(Stored data)
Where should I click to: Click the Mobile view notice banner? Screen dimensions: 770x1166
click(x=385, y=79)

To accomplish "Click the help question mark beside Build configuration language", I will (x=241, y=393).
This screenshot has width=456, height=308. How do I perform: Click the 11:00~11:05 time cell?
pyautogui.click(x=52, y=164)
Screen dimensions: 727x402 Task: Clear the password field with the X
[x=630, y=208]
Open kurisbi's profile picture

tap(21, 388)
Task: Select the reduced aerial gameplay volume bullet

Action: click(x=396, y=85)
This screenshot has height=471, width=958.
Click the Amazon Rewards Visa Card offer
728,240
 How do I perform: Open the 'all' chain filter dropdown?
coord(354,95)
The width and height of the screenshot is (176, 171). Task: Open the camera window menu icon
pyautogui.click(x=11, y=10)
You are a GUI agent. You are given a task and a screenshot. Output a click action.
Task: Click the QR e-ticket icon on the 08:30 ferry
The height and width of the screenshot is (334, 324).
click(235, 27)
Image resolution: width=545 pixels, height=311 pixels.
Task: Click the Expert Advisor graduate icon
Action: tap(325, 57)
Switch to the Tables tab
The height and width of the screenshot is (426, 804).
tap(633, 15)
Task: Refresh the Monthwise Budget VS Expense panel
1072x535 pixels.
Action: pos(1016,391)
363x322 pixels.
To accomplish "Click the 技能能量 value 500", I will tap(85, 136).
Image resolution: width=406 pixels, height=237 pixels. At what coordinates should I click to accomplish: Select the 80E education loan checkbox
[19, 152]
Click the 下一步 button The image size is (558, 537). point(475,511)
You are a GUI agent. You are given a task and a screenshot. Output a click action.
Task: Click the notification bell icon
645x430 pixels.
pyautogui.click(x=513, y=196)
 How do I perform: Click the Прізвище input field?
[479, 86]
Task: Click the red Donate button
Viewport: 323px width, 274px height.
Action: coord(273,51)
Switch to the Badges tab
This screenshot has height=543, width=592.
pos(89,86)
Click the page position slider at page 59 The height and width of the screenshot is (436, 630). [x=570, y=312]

* _Exercise prompt_
Exactly as they stand above, write out all the entries again.

* _Answer for this exercise_
Where should I click to: Click the Mobile view notice banner? Screen dimensions: 770x1166
click(x=385, y=79)

To accomplish "Click the help question mark beside Build configuration language", I will (x=241, y=393).
This screenshot has width=456, height=308. How do I perform: Click the 11:00~11:05 time cell?
pyautogui.click(x=52, y=164)
Screen dimensions: 727x402 Task: Clear the password field with the X
[x=630, y=208]
Open kurisbi's profile picture

tap(21, 388)
Task: Select the reduced aerial gameplay volume bullet

Action: click(x=396, y=85)
This screenshot has height=471, width=958.
Click the Amazon Rewards Visa Card offer
728,240
 How do I perform: Open the 'all' chain filter dropdown?
coord(354,95)
The width and height of the screenshot is (176, 171). Task: Open the camera window menu icon
pyautogui.click(x=11, y=10)
You are a GUI agent. You are given a task and a screenshot. Output a click action.
Task: Click the QR e-ticket icon on the 08:30 ferry
The height and width of the screenshot is (334, 324).
click(235, 27)
Image resolution: width=545 pixels, height=311 pixels.
Task: Click the Expert Advisor graduate icon
Action: tap(325, 57)
Switch to the Tables tab
The height and width of the screenshot is (426, 804).
tap(633, 15)
Task: Refresh the Monthwise Budget VS Expense panel
1072x535 pixels.
Action: pos(1016,391)
363x322 pixels.
To accomplish "Click the 技能能量 value 500", I will tap(85, 136).
Image resolution: width=406 pixels, height=237 pixels. At what coordinates should I click to accomplish: Select the 80E education loan checkbox
[19, 152]
Click the 下一步 button The image size is (558, 537). point(475,511)
You are a GUI agent. You are given a task and a screenshot. Output a click action.
Task: Click the notification bell icon
645x430 pixels.
pyautogui.click(x=513, y=196)
 How do I perform: Click the Прізвище input field?
[479, 86]
Task: Click the red Donate button
Viewport: 323px width, 274px height.
Action: coord(273,51)
Switch to the Badges tab
This screenshot has height=543, width=592.
pos(89,86)
Click the page position slider at page 59 The height and width of the screenshot is (436, 630). [x=570, y=312]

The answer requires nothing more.